Polémique autour de la venue de Macky Sall au Sénégal : justice et réconciliation en question
La perspective d’une rencontre entre le président Bassirou Diomaye Faye et Macky Sall, ancien chef de l’État sénégalais, suscite une vive émotion au Sénégal. Prévue à Dakar, cette entrevue vise à solliciter l’appui du Sénégal en faveur de la candidature de Macky Sall au poste de secrétaire général des Nations unies. Pourtant, cette initiative divise profondément la société sénégalaise.
Pour les familles des victimes des violences politiques entre 2021 et 2024, cette visite est perçue comme une provocation. Seydi Gassama, figure emblématique de la défense des droits humains au Sénégal, accompagne les proches de 67 victimes présumées dans leurs démarches judiciaires. Selon lui, cette rencontre envoie un message particulièrement malvenu.

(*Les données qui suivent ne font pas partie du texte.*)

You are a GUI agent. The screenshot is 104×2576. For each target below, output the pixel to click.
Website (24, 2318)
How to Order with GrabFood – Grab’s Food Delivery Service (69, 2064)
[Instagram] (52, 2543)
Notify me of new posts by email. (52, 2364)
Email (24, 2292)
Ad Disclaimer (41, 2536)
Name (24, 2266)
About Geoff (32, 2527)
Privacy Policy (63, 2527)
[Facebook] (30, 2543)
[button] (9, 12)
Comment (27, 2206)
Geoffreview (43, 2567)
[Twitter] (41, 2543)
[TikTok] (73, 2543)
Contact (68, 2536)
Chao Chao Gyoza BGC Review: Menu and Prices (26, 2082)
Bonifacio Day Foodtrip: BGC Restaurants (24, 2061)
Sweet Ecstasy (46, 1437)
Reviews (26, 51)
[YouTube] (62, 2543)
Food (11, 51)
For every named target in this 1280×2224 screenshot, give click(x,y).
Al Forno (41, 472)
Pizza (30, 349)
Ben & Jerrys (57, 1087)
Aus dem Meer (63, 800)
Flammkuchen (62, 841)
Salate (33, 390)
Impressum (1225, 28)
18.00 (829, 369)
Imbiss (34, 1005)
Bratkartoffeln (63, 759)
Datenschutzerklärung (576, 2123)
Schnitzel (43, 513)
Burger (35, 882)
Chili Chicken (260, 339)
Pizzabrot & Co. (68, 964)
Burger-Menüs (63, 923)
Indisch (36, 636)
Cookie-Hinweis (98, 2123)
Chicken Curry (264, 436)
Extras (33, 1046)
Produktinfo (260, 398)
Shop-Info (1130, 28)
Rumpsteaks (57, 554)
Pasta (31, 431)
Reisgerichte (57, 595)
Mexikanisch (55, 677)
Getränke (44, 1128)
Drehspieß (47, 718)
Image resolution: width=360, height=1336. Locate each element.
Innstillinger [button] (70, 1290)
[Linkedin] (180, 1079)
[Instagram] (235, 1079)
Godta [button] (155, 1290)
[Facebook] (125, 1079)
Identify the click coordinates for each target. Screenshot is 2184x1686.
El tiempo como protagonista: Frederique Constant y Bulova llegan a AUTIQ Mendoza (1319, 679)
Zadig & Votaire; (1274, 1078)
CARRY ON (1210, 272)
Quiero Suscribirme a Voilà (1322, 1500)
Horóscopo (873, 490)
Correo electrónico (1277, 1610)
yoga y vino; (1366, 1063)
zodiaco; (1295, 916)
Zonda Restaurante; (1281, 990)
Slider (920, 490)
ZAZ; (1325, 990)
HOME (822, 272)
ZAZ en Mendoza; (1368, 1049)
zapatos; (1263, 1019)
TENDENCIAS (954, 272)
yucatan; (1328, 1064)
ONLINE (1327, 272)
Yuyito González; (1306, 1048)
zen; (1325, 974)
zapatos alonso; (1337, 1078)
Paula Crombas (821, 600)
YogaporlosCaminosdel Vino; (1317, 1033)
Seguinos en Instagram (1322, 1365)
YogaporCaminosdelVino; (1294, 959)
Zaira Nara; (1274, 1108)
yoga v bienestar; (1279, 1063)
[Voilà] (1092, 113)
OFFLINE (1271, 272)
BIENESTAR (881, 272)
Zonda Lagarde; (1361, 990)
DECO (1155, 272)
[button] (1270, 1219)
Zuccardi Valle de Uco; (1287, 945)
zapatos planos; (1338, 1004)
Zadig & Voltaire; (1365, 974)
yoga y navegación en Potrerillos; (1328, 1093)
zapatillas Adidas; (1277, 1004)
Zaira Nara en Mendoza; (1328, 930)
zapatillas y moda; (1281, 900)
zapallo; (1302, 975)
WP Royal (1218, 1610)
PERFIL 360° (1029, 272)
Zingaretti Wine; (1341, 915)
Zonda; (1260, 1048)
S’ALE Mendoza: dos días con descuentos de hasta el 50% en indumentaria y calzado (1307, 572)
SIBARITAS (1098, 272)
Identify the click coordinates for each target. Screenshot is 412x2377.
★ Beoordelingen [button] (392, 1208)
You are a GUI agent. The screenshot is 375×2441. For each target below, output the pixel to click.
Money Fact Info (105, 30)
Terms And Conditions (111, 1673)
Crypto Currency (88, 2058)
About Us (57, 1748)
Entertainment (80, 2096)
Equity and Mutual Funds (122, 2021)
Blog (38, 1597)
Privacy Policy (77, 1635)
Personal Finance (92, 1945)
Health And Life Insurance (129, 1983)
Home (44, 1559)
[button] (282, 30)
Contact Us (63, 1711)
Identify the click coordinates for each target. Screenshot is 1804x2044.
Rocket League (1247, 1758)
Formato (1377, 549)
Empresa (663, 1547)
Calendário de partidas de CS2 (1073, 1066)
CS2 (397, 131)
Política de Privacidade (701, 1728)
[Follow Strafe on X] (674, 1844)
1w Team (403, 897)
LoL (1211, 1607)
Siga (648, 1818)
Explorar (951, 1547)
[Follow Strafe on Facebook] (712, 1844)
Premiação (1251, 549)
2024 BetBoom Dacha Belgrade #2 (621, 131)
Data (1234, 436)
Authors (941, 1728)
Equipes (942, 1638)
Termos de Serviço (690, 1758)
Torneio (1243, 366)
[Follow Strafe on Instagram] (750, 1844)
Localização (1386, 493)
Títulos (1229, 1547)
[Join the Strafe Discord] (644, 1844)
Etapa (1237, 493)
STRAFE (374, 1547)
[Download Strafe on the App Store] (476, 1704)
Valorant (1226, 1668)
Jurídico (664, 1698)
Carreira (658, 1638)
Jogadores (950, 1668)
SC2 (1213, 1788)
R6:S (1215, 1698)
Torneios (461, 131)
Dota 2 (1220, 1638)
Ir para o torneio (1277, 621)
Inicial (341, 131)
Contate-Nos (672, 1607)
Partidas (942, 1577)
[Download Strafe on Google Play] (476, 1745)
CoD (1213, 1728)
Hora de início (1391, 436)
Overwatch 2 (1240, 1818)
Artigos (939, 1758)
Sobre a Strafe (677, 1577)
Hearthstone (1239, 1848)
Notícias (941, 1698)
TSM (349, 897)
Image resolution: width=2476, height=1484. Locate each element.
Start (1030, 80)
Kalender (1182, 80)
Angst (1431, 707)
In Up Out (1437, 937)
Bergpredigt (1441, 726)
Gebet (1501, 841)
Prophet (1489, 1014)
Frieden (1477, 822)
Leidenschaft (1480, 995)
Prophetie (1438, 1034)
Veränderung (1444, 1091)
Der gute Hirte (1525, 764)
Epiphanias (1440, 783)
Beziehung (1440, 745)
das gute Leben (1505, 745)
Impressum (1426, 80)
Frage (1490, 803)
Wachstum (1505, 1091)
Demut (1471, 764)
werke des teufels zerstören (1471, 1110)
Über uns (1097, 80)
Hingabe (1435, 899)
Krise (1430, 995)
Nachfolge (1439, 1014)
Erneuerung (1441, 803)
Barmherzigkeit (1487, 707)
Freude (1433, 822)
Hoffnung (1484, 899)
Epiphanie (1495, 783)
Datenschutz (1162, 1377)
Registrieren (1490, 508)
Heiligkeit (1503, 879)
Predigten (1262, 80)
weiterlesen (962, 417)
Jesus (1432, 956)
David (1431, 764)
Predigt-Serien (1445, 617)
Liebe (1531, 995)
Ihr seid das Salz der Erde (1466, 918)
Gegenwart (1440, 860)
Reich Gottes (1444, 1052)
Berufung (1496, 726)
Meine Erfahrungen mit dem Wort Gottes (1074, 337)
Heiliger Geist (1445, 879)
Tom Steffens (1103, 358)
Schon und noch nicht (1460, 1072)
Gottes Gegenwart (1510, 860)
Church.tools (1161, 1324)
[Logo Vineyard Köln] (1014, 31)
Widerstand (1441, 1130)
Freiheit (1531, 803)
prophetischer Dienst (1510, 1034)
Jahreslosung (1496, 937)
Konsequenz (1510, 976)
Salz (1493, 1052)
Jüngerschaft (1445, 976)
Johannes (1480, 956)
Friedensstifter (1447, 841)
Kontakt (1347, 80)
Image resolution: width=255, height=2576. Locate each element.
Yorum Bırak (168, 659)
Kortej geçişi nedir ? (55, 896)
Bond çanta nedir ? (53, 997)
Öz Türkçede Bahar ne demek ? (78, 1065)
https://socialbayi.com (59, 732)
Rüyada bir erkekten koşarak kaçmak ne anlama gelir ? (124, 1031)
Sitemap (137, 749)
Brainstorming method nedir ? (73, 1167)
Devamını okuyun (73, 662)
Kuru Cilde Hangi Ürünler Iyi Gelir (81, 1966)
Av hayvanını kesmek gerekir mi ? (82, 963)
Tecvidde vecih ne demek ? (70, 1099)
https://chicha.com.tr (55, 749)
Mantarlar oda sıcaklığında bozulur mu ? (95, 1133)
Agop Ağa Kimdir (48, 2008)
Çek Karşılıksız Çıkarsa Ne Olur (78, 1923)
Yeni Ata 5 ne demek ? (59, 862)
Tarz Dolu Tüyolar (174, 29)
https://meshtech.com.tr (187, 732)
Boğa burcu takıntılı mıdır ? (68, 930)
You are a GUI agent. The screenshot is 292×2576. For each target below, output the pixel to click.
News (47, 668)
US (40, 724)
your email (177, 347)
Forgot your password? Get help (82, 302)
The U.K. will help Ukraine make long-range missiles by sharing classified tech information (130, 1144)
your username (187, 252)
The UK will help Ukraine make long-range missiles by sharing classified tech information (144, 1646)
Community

Une rencontre qui réveille les plaies du passé
« Ce n’est pas la présence de Macky Sall au Sénégal qui nous indigne, précise le directeur d’Amnesty International Sénégal. Un citoyen a le droit de circuler librement dans son pays. En revanche, ce qui nous choque, c’est l’absence de toute mesure concrète pour rendre justice aux victimes sous le régime de Macky Sall. Aucune avancée judiciaire n’a été enregistrée depuis l’arrivée au pouvoir de Bassirou Diomaye Faye. Et aujourd’hui, il reçoit Macky Sall pour le soutenir dans sa quête onusienne. Une telle attitude est inacceptable. Macky Sall porte une lourde responsabilité dans les événements passés. »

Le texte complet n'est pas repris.